Task directions:
Repeat only the stretch of lines below that runs from the line with "543x533 pixels." through the line with "Click the DOB column header", unaltered.

Records to use:
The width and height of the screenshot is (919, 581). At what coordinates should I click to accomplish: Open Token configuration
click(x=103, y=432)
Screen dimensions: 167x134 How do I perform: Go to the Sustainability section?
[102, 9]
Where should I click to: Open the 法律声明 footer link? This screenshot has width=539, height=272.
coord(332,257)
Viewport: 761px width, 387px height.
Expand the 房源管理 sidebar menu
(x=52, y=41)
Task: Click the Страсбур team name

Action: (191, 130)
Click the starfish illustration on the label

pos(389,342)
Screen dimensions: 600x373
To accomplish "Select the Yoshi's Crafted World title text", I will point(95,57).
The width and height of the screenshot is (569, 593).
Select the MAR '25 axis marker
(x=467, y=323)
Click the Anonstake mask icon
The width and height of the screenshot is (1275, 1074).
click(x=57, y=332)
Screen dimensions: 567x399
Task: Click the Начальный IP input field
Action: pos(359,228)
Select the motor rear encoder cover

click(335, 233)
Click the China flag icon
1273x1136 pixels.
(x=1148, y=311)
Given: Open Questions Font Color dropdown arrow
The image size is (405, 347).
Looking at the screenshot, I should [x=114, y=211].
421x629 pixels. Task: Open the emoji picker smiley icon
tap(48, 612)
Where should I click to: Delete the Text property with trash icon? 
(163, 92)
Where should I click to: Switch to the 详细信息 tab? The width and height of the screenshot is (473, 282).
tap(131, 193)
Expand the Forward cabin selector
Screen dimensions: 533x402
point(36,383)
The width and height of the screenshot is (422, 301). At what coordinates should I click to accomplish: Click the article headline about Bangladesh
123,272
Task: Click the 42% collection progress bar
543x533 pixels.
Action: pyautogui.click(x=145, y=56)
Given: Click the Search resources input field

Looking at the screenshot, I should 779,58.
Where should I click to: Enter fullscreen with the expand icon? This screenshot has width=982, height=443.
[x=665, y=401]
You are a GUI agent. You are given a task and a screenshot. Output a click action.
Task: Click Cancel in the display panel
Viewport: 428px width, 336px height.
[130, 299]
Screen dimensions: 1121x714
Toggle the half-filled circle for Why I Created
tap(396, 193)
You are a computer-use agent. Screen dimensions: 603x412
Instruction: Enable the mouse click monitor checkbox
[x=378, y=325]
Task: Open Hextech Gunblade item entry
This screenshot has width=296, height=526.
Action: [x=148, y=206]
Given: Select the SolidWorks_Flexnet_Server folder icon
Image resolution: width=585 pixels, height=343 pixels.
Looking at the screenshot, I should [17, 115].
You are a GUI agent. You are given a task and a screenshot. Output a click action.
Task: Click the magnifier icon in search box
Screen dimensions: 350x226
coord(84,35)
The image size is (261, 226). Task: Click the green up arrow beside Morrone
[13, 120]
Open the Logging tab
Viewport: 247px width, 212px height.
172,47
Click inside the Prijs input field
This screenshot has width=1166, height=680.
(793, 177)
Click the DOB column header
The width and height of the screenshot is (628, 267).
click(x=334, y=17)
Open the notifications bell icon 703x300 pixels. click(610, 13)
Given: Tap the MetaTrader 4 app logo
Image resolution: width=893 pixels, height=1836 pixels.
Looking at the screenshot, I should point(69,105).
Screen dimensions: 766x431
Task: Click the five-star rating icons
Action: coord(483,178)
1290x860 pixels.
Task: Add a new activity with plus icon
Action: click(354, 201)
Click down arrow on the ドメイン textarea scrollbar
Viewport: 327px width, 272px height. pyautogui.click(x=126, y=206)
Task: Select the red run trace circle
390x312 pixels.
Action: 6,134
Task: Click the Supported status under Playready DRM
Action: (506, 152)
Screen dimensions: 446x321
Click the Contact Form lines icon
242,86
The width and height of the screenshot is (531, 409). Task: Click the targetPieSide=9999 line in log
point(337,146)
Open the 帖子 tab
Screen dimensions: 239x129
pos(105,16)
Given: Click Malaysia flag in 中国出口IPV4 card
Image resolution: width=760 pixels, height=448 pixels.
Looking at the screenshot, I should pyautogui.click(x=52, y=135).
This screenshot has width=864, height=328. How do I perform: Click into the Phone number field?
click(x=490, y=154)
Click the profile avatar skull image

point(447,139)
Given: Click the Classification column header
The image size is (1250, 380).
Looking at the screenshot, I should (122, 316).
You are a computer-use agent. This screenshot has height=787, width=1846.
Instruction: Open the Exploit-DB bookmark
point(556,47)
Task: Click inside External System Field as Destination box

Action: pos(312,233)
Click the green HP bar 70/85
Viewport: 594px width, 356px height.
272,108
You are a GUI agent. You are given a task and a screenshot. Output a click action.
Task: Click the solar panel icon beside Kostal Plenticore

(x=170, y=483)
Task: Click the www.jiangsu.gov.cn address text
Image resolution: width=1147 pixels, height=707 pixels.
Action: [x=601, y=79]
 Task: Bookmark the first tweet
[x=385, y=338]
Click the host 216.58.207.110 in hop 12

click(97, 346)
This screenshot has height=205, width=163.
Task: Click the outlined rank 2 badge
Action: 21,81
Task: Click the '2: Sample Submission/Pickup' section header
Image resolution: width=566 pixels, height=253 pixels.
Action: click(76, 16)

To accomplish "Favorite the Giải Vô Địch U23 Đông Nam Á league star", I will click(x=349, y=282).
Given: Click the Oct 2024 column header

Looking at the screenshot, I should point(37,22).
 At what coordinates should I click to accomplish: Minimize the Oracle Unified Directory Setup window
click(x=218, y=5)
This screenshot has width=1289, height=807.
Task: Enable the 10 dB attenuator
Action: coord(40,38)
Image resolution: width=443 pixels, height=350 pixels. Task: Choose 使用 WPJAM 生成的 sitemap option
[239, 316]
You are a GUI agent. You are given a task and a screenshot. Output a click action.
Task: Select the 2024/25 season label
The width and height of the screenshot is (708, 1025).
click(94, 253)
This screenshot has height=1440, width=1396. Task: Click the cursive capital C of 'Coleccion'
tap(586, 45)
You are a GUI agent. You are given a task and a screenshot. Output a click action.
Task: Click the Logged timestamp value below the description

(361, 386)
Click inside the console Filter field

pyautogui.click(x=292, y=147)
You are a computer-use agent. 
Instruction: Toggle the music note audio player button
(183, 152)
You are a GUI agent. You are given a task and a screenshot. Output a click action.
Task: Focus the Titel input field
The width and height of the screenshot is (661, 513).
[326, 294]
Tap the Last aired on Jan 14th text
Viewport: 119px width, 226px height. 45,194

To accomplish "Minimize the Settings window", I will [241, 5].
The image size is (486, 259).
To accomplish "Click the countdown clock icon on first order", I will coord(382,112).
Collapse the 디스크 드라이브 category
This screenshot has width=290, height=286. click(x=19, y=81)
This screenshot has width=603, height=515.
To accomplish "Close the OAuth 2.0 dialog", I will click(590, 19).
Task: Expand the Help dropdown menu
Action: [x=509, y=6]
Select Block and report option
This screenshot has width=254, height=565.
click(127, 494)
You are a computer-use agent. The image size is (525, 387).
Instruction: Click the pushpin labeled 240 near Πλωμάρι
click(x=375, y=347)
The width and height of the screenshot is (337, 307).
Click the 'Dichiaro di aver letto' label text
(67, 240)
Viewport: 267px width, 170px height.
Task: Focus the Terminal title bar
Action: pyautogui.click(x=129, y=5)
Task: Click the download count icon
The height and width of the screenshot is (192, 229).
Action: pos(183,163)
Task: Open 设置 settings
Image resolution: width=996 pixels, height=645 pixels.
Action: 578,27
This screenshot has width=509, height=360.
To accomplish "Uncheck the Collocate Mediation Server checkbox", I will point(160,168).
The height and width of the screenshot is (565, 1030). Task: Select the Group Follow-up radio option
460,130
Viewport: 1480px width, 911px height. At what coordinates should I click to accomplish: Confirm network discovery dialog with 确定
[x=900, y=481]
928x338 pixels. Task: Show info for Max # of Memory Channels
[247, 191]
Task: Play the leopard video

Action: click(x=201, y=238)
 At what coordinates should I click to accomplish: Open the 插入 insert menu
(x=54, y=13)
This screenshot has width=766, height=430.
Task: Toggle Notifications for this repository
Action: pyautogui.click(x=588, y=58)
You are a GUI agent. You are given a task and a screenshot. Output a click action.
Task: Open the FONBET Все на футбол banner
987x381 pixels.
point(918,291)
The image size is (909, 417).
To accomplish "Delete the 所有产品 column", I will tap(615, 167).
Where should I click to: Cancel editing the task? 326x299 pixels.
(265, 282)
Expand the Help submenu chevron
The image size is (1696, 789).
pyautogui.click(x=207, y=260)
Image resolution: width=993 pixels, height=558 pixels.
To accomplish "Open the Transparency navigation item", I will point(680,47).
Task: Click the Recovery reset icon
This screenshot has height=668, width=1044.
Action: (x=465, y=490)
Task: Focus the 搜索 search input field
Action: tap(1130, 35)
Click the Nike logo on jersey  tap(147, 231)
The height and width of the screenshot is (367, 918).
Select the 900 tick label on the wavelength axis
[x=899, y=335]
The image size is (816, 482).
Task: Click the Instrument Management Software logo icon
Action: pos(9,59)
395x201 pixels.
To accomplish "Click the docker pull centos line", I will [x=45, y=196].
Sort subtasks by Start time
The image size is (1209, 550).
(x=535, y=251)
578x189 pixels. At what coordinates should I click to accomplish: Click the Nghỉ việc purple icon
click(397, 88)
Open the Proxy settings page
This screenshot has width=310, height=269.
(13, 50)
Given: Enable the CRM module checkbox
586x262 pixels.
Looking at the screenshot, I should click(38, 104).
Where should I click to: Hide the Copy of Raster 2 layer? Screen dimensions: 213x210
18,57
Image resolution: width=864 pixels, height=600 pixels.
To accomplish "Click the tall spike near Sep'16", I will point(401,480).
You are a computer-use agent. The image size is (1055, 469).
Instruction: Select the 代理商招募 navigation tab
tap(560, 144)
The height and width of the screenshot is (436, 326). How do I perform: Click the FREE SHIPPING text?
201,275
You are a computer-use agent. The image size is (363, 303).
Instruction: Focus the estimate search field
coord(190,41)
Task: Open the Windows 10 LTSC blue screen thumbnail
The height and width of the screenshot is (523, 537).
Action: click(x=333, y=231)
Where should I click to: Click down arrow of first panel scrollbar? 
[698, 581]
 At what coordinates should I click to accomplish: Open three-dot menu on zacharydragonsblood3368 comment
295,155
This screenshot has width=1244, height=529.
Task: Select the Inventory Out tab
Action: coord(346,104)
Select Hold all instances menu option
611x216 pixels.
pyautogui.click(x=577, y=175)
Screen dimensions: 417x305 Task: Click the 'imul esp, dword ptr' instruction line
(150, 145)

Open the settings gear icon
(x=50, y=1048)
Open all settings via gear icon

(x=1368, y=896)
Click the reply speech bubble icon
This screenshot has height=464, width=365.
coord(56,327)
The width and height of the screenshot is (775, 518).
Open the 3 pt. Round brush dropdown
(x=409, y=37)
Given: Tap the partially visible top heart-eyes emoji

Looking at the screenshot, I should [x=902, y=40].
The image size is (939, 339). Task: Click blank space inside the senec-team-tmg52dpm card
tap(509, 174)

Result of this task:
543x533 pixels.
Action: pyautogui.click(x=145, y=56)
Given: Click the Search resources input field

Looking at the screenshot, I should 779,58.
Where should I click to: Enter fullscreen with the expand icon? This screenshot has width=982, height=443.
[x=665, y=401]
You are a GUI agent. You are given a task and a screenshot. Output a click action.
Task: Click Cancel in the display panel
Viewport: 428px width, 336px height.
[130, 299]
Screen dimensions: 1121x714
Toggle the half-filled circle for Why I Created
tap(396, 193)
You are a computer-use agent. Screen dimensions: 603x412
Instruction: Enable the mouse click monitor checkbox
[x=378, y=325]
Task: Open Hextech Gunblade item entry
This screenshot has width=296, height=526.
Action: [x=148, y=206]
Given: Select the SolidWorks_Flexnet_Server folder icon
Image resolution: width=585 pixels, height=343 pixels.
Looking at the screenshot, I should [17, 115].
You are a GUI agent. You are given a task and a screenshot. Output a click action.
Task: Click the magnifier icon in search box
Screen dimensions: 350x226
coord(84,35)
The image size is (261, 226). Task: Click the green up arrow beside Morrone
[13, 120]
Open the Logging tab
Viewport: 247px width, 212px height.
172,47
Click inside the Prijs input field
This screenshot has width=1166, height=680.
(793, 177)
Click the DOB column header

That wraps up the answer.